Traffic Laws at a Glance
The chosen method of transportation for most people is an automobile. While Nevada’s driving laws are similar to most places, you’ll want to make sure that you understand all the nuances, lest you be pulled over by the police.
Here is an easy-to-read summary of some of the important traffic laws in Nevada provided by the Nevada Department of Motor Vehicles.
Nevada has an open container law. It is illegal to have opened alcoholic beverages in the driver or passenger areas of a vehicle while it is being driven.
Driving Under the Influence
You cannot refuse to take a breath, blood or urine test as directed by a police officer. Blood samples can be drawn involuntarily, even on a first offense. Legal Limits: .08 percent blood alcohol level or any detectable amount of a controlled substance (.02 if under 21, .04 in commercial driving). The driver’s license is revoked for 90 days upon arrest. The vehicle may be impounded. These are administrative penalties which are taken immediately. Courts impose additional criminal penalties upon conviction.
All accidents that involve injuries or damages of $750 or more must be reported to DMV. If a police officer does not investigate the accident, all of the involved parties must file reports on DMV Form SR-1 within 10 days. You must provide your driver’s license, registration and insurance information to any other drivers involved and to the owner of any unattended vehicle or property.
Buckle Up! Nevada law requires seat belt use by all occupants in a vehicle. Children under the age of six who weigh less than sixty pounds must be in an approved child restraint system that is properly installed. Visit National Highway Traffic Safety Adminstration website at: www.nhtsa.gov
to learn more about Nevada’s new booster seat law. Seat Belts and Child Safety: Nevada revised statutes 484.641 and 484.474 require that front and rear seat occupants of almost all passenger vehicles wear safety belts or ride in an approved child restraint system. All children ages 12 and under should sit in the back seat, properly restrained whenever possible. Call 888-dash-2-dot or visit www.nhtsa.gov for more information. Passengers under 18 may not ride in the back of a pickup or flatbed truck. This applies in all Nevada counties and on all types of roads. The law does not apply, however, to farming and ranching activity, parades, camper shells or slide-in campers. Any child under six years of age who weighs less than sixty pounds must ride in an approved child restraint system. You should always use rear-facing infant seats in the back seat from birth to at least one year old and at least twenty pounds. Try to use forward-facing toddler seats in the back seat from age one and twenty pounds to about age four and 40 pounds and booster seats in the back seat from about age four to at least age eight or until your child reaches 4’9”.
Right on Red
You are allowed to turn right on a red light after coming to a full stop, unless otherwise posted. You must be in the extreme right-hand lane and yield to pedestrians and all traffic moving through the intersection.

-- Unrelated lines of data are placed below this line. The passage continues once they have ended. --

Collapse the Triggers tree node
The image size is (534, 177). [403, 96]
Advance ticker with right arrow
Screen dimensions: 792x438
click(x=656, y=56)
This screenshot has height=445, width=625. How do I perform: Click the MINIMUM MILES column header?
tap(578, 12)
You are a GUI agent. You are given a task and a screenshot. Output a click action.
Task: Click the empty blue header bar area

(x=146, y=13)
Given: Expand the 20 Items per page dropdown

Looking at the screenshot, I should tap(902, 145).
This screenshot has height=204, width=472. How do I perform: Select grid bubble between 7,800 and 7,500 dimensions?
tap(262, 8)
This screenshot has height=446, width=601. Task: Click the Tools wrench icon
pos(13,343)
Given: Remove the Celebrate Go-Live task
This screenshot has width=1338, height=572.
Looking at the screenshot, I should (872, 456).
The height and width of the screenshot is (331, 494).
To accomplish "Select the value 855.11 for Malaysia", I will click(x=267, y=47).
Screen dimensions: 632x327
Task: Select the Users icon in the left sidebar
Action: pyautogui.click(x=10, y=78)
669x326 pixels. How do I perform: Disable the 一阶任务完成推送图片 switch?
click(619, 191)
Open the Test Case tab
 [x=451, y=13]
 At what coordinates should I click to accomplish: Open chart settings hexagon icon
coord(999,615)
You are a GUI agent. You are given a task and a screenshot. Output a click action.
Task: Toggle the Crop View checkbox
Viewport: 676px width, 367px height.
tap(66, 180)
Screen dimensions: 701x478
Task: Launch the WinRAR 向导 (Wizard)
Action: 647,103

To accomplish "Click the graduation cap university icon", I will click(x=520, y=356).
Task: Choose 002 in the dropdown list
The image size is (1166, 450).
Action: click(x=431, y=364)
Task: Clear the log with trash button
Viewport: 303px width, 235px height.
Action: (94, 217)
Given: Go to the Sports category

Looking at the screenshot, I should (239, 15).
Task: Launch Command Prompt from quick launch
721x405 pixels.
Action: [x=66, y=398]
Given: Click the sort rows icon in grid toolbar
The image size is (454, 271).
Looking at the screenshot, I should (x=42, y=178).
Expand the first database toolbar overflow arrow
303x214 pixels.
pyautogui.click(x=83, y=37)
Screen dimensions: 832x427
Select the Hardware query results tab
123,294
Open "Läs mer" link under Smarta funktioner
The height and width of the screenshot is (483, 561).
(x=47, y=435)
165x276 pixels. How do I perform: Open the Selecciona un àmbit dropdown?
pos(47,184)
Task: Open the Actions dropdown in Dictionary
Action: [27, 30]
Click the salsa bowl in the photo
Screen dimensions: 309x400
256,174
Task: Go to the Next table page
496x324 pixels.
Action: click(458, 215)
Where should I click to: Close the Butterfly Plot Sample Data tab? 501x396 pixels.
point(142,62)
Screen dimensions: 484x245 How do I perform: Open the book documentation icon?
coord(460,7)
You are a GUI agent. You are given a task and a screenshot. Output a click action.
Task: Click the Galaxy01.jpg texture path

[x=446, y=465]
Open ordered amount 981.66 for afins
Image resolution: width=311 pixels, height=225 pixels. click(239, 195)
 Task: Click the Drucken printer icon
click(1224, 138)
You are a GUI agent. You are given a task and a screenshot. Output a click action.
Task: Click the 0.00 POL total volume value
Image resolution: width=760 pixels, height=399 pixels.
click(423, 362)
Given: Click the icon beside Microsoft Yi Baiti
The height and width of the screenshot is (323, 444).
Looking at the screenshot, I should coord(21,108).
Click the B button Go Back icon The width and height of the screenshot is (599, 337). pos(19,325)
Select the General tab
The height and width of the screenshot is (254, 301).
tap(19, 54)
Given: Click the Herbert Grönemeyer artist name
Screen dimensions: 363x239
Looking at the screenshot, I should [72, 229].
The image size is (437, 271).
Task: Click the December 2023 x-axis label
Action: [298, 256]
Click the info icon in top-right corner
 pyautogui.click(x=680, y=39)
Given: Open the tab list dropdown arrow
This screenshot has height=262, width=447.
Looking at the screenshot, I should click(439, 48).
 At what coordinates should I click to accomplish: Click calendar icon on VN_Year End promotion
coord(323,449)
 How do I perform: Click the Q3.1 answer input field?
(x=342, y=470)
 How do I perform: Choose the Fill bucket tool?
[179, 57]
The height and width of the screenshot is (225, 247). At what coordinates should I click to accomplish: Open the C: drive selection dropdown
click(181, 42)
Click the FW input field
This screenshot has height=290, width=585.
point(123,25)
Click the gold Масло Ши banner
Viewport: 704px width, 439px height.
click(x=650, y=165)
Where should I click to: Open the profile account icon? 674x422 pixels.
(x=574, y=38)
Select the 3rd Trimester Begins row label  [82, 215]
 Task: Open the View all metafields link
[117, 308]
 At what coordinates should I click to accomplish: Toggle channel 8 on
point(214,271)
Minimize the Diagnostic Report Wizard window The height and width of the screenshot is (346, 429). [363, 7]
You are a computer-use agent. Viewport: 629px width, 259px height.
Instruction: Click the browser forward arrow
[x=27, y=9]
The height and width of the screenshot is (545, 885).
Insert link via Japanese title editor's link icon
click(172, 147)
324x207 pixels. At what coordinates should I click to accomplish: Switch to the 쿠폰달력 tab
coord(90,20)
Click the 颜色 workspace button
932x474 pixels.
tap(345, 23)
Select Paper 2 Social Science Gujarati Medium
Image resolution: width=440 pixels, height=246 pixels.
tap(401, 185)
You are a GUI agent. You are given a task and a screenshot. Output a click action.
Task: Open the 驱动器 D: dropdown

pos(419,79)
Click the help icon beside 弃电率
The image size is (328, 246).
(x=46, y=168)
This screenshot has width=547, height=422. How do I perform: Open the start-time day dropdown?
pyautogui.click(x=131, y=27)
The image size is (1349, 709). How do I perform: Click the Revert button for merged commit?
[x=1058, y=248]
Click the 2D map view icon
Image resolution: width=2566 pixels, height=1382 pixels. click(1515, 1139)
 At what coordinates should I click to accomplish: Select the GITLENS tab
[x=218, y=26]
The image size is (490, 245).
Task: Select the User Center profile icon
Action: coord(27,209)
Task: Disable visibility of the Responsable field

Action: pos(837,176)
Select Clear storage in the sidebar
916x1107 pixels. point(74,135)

U-turns are generally allowed if they can be completed safely. In business areas, you must be at an intersection or on a divided highway where an appropriate opening exists. U-turns are not allowed where prohibited by a traffic sign or signal, or if there is less than 500 feet visibility in both directions.
Nevada has a Basic Rule for driving at reasonable and proper speeds. This means that in addition to any posted speed limits, you must consider the amount and type of traffic, weather, road conditions and other factors. The proper speed may be considerably less than the posted limit.
Drivers are required to stop for school buses when students are boarding and departing and when a bus is displaying its flashing red lights. On divided highways, traffic moving in the opposite direction does not have to stop. On all other roads, traffic in both directions must stop.
Bicycles have all of the rights and responsibilities of a motor vehicle when riding in traffic. Cyclists are required to signal and obey traffic laws. They can ride in any traffic lane when necessary but should generally stay as far to the right as possible.
Vehicles are required to yield to pedestrians in unmarked crossing areas at intersections, at crosswalks where there are no traffic signals and at marked and signaled crosswalks.